In the case of arthritis pain in dogs, it is difficult to picture a situation in which reducing the signs of pain perceptible by the owner is more important than reducing the lameness caused by the pain. This raises the question not only of what the owner survey is actually measuring but also the question of when would it be an appropriate tool to use to measure the efficacy of an analgesic therapy. If animal owners report their pets have less pain but we don’t have an objective measure such as force plate analysis, it seems likely that the intervention is changing something about the dogs’ behavior which the owners are detecting, but it isn’t clear that something is pain.
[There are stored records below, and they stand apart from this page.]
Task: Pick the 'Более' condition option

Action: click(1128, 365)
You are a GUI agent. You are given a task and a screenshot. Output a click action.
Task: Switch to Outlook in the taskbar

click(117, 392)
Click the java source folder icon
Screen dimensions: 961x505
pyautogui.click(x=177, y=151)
Has there been a similar study using another type of pain killer that is not a NSAID?
Art Malernee dvm
Not that I’m aware of.
What can dogs with early stages of kidney disease take to manage the inflammation from arthritis?
Depending on the level of kidney injury and with careful monitoring, NSAIDs can sometimes still be used. Other medications, such as galliprant and gabapentin, are often employed in dogs with CKD> I would recommend a thorough discussion with your vet about the options.